背景
因项目需求,项目中需要提供pdf压缩功能。将某一页压缩至1M大小。
场景的Java的pdf处理方案就是itext pdfbox 以及 apose
方案一:itext压缩(不推荐)
代码
/**
* @param src 源文件
* @param dest 目标文件
* @throws IOException
* @throws DocumentException
*/
public static void compressPdf(String src, String dest, float factor)
throws PdfCompressException {
log.info("use radio {} compress file:{}>>>{}", factor, src, dest);
// 读取pdf文件
PdfReader reader = null;
PdfStamper stamper = null;
ByteArrayOutputStream imgBytes = null;
try {
reader = new PdfReader(src);
int n = reader.getXrefSize();
PdfObject object;
PRStream stream;
// Look for image and manipulate image stream
for (int i = 0; i < n; i++) {
object = reader.getPdfObject(i);
if (object == null || !object.isStream()) {
continue;
}
stream = (PRStream) object;
PdfObject pdfSubByte = stream.get(PdfName.SUBTYPE);
if (pdfSubByte != null && pdfSubByte.toString().equals(PdfName.IMAGE.toString())) {
PdfImageObject image = new PdfImageObject(stream);
BufferedImage bi = image.getBufferedImage();
if (bi == null) {
continue;
}
int width = bi.getWidth();
int height = bi.getHeight();
AffineTransform at = AffineTransform.getScaleInstance(1, 1);
if ((int) (width * factor) > 0 && (int) (bi.getHeight() * factor) > 0) {
width = (int) (width * factor);
height = (int) (bi.getHeight() * factor);
at = AffineTransform.getScaleInstance(factor, factor);
}
BufferedImage img = new BufferedImage(width, height, BufferedImage.TYPE_INT_RGB);
Graphics2D g = img.createGraphics();
g.drawRenderedImage(bi, at);
imgBytes = new ByteArrayOutputStream();
ImageIO.write(img, "JPG", imgBytes);
stream.clear();
stream.setData(imgBytes.toByteArray(), false, PRStream.BEST_COMPRESSION);
stream.put(PdfName.TYPE, PdfName.XOBJECT);
stream.put(PdfName.SUBTYPE, PdfName.IMAGE);
stream.put(PdfName.FILTER, PdfName.DCTDECODE);
stream.put(PdfName.WIDTH, new PdfNumber(width));
stream.put(PdfName.HEIGHT, new PdfNumber(height));
stream.put(PdfName.BITSPERCOMPONENT, new PdfNumber(8));
stream.put(PdfName.COLORSPACE, PdfName.DEVICERGB);
}
}
stamper = new PdfStamper(reader, new FileOutputStream(dest));
} catch (Exception e) {
log.error("pdf compress error:{}>>>{}", src, dest);
log.error("pdf compress error:", e);
throw new PdfCompressException(e.getMessage());
} finally {
if (imgBytes != null) {
try {
imgBytes.close();
} catch (IOException e) {
log.error("imgBytes close failed when compress pdf:", e);
}
}
if (stamper != null) {
try {
stamper.close();
} catch (Exception e) {
log.error("stamper close failed when compress pdf:", e);
}
}
if (reader != null) {
reader.close();
}
}
}
方案描述
提供一个压缩方法,先尝试 1倍压缩判断是否小于1M,然后0.9,0.8...0.1,直至factor<=0.1或者压缩后文件小于等于1M才停止压缩。
方案问题
该方案相当于至针对pdf当中的图片进行压缩,之前遇见一个10M的非图片pdf,就是一个表格,但是无论如何都压不下来。

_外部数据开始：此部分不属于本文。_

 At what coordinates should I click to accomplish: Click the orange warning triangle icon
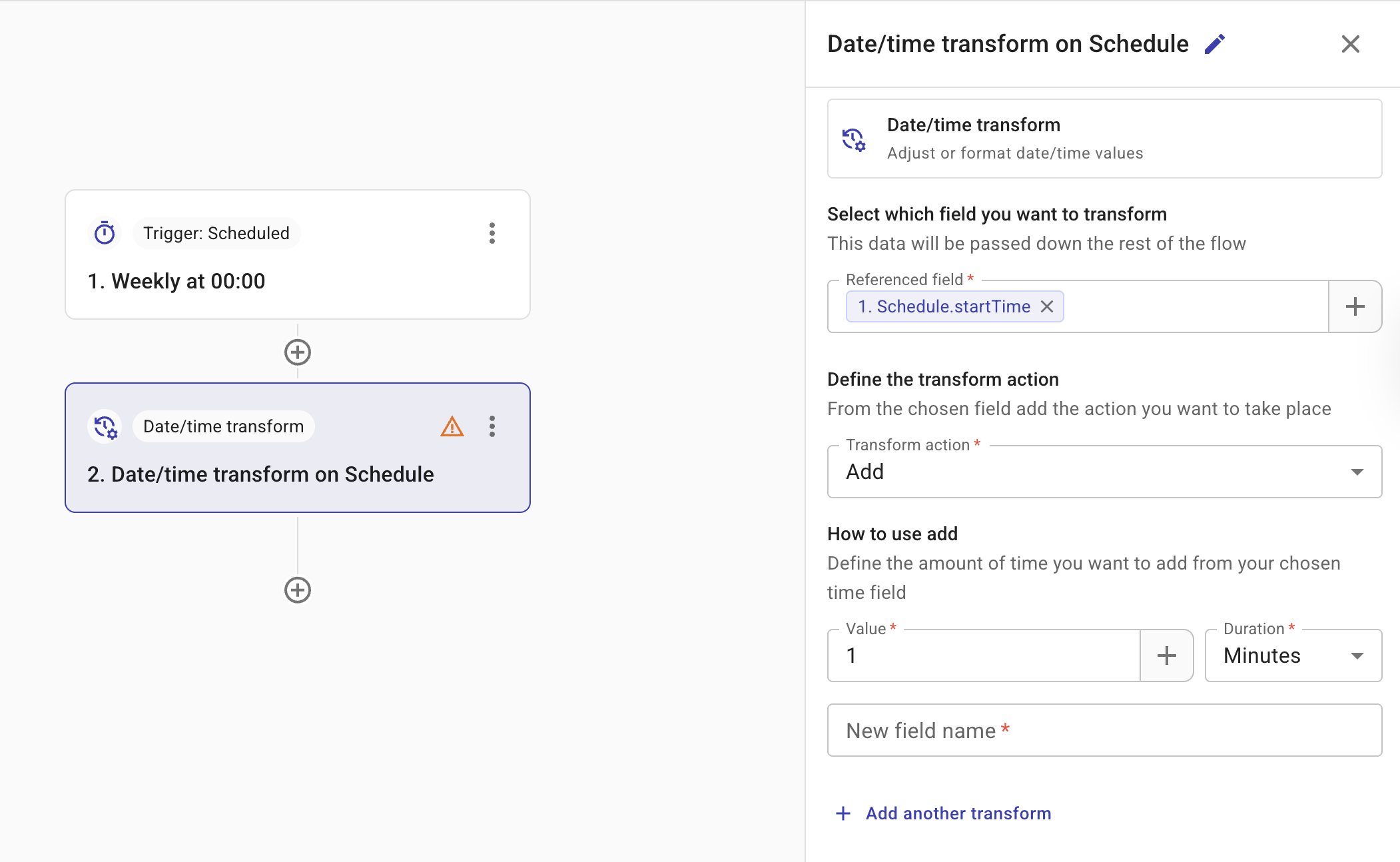[x=452, y=426]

后面采用wps和apose以及在线的pdf压缩工具同样处理不了。
压缩效率低,内存消耗巨大。
方案二:pdfbox方案(强烈不推荐)
代码
public static void image2Pdf(String inputFile, String pdfFile) throws Image2PdfException {
log.info("convert image 2 pdf :{}>>>{}", inputFile, pdfFile);
Document doc = null;
ByteArrayOutputStream outStream = null;
PdfWriter pdfWriter = null;
FileInputStream fi = null;
try {
File file = new File(inputFile);
doc = new Document(PageSize.A4, 20, 20, 20, 20);
pdfWriter = PdfWriter.getInstance(doc, new FileOutputStream(pdfFile));
doc.open();
doc.newPage();
Image image;
if (file.getName().toLowerCase().endsWith("jpg") || file.getName().toLowerCase()
.endsWith("jpeg")) {
java.awt.Image awtImage = Toolkit.getDefaultToolkit().createImage(file.getAbsolutePath());
image = Image.getInstance(awtImage, null);
} else {
image = Image.getInstance(file.getAbsolutePath());
}
float height = image.getHeight();
float width = image.getWidth();
if (width > height) {
fi = new FileInputStream(file);
BufferedImage src = ImageIO.read(fi);
BufferedImage des1 = RotateImage.rotate(src, 90);
String type = file.getName().substring(file.getName().lastIndexOf(".") + 1).toLowerCase();
outStream = new ByteArrayOutputStream();
ImageIO.write(des1, type, outStream);
image = Image.getInstance(outStream.toByteArray());
height = image.getHeight();
width = image.getWidth();
}
int percent = getPercent(height, width);
image.setAlignment(Image.MIDDLE);
image.scalePercent(percent);
float x = (PageSize.A4.getWidth() - image.getScaledWidth()) / 2;
float y = (PageSize.A4.getHeight() - image.getScaledHeight()) / 2;
image.setAbsolutePosition(x, y);
doc.add(image);
} catch (Exception e) {
log.error("image 2 pdf failed:{}>>>{}", inputFile, pdfFile);
log.error("exception info:", e);
throw new Image2PdfException(e.getMessage());
} finally {
if (doc != null) {
try {
doc.close();
} catch (Exception e) {
log.info("空文档:", e);
}
}
if (pdfWriter != null) {
pdfWriter.close();
}
if (outStream != null) {
try {
outStream.close();
} catch (IOException e) {
e.printStackTrace();
}
}
if (fi != null) {
try {
fi.close();
} catch (IOException e) {
e.printStackTrace();
}
}
}
}
/**
* 等比压缩,获取压缩百分比
*
* @param height 图片的高度
* @param weight 图片的宽度
* @return 压缩百分比
*/
private static int getPercent(float height, float weight) {
float percent = 0.0F;
if (height > weight) {
percent = (PageSize.A4.getHeight() - 120) / height * 100;
} else {
percent = (PageSize.A4.getWidth() - 120) / weight * 100;
}
return Math.round(percent);
}
public static void pdf2ImagePdf(String source, String targetPdf, int dpi)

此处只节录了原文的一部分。